All lines below containing the string "agent" are to be copied.

+===+

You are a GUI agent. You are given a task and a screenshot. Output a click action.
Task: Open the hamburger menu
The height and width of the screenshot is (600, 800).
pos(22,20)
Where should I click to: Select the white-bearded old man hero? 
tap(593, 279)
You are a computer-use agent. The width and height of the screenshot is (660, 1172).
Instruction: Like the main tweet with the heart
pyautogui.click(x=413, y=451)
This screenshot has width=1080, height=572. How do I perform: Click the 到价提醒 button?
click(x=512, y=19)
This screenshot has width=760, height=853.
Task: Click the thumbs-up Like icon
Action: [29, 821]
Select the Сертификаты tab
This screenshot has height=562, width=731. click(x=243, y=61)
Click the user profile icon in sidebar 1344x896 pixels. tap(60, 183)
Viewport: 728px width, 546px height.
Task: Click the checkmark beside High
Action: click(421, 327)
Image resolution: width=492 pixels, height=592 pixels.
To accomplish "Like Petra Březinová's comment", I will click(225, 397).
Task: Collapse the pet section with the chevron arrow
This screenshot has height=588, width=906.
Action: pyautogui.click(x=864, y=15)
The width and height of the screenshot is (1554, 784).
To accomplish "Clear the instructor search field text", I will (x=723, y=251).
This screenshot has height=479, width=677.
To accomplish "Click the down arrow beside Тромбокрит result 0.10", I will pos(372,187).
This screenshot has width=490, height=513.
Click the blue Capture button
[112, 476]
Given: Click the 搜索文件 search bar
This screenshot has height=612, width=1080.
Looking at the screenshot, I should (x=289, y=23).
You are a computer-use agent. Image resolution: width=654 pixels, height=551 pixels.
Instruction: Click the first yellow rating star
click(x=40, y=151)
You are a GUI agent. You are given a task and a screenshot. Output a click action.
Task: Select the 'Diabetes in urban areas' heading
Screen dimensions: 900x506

+===+

● Expected answer
You are a GUI agent. You are given a task and a screenshot. Output a click action.
You are a computer-use agent. The width and height of the screenshot is (660, 1172).
You are a computer-use agent. Image resolution: width=654 pixels, height=551 pixels.
You are a GUI agent. You are given a task and a screenshot. Output a click action.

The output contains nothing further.